Troisième élection pour Loukachenko
Elu en 1994 à la première élection présidentielle du Bélarus indépendant, Alexandre Loukachenko a été réélu en 2001 et 2006 (avec 83% des suffrages) à l'issue de scrutins entachés d'irrégularités, selon les observateurs électoraux occidentaux et l'opposition dans cette ex-république soviétique. Ces élections ont également été marquées par la répression des opposants.
afp/sbo
Un homme "clairement dérangé"
Alexandre Loukachenko dirige le Bélarus d'une main de fer depuis 16 ans et louvoie entre la Russie et l'Occident, où il est qualifié d'autocrate ou de "dernier dictateur d'Europe", selon une expression de l'ancien président américain George W. Bush.
Au Bélarus, cet homme de 56 ans est populaire auprès d'une bonne partie de ses concitoyens qui apprécient la préservation d'un certain héritage soviétique avec une économie planifiée et une relative protection sociale.
En Occident, Alexandre Loukachenko est considéré par de nombreux observateurs et défenseurs des droits de l'homme comme un dirigeant paternaliste et autoritaire.

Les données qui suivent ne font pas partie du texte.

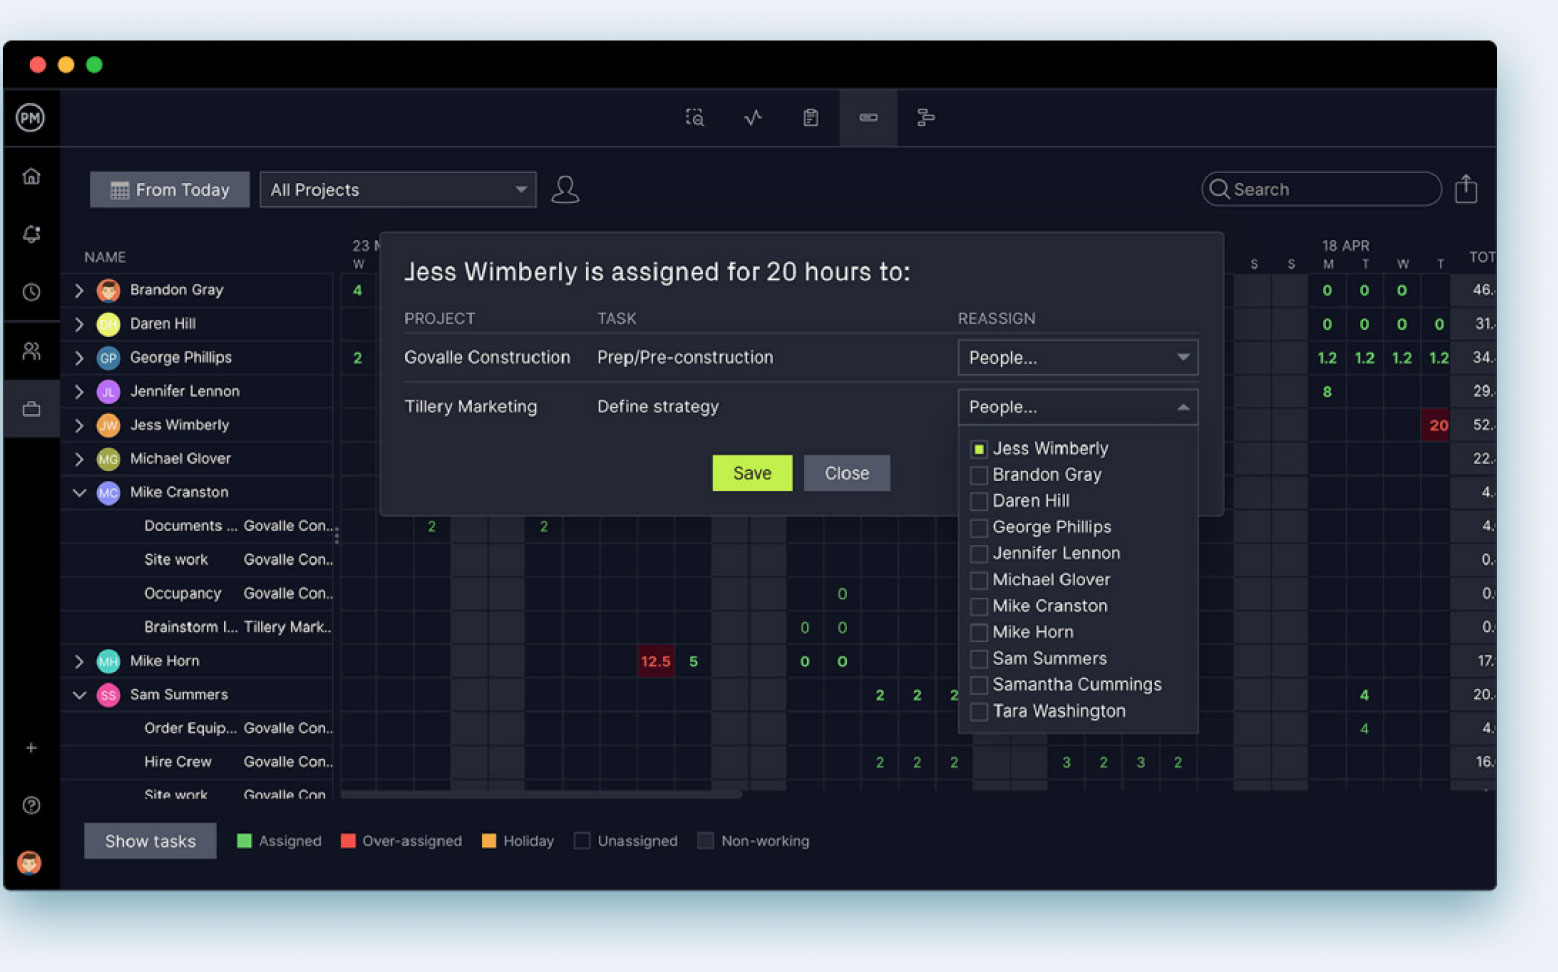Click the activity pulse icon in toolbar

752,117
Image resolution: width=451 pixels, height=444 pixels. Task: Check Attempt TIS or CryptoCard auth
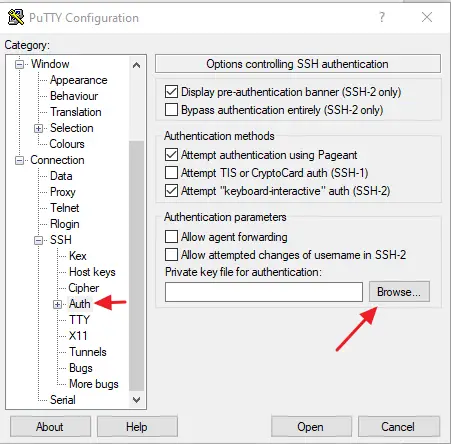pyautogui.click(x=171, y=172)
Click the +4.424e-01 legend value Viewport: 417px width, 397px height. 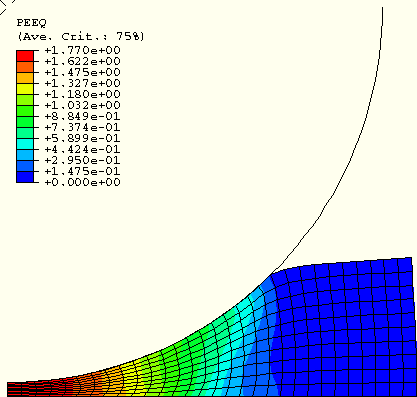tap(82, 149)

Dans un câble divulgué par WikiLeaks et publié vendredi par le quotidien britannique Guardian, des diplomates américains ont qualifié Alexandre Loukachenko d'homme "clairement dérangé" qui a "l'intention de rester indéfiniment au pouvoir".
Selon l'air du temps, Loukachenko s'en prend tantôt à l'Union européenne, accusée fin novembre de mettre son pays "sans arrêt sous pression", tantôt à la Russie, allié traditionnel et important fournisseur d'hydrocarbures, qu'il accuse de financer ses opposants.
Supportant difficilement la contradiction, cet ancien directeur de sovkhoze (ferme d'Etat) a qualifié d'"ennemis du peuple" ses opposants qui dénoncent les dérives autoritaires de son régime où les médias sont muselés et l'activisme politique réprimé.
Les candidats de l'opposition "ne sont tout simplement pas prêts pour l'élection", a-t-il déclaré dimanche, après avoir voté à Minsk.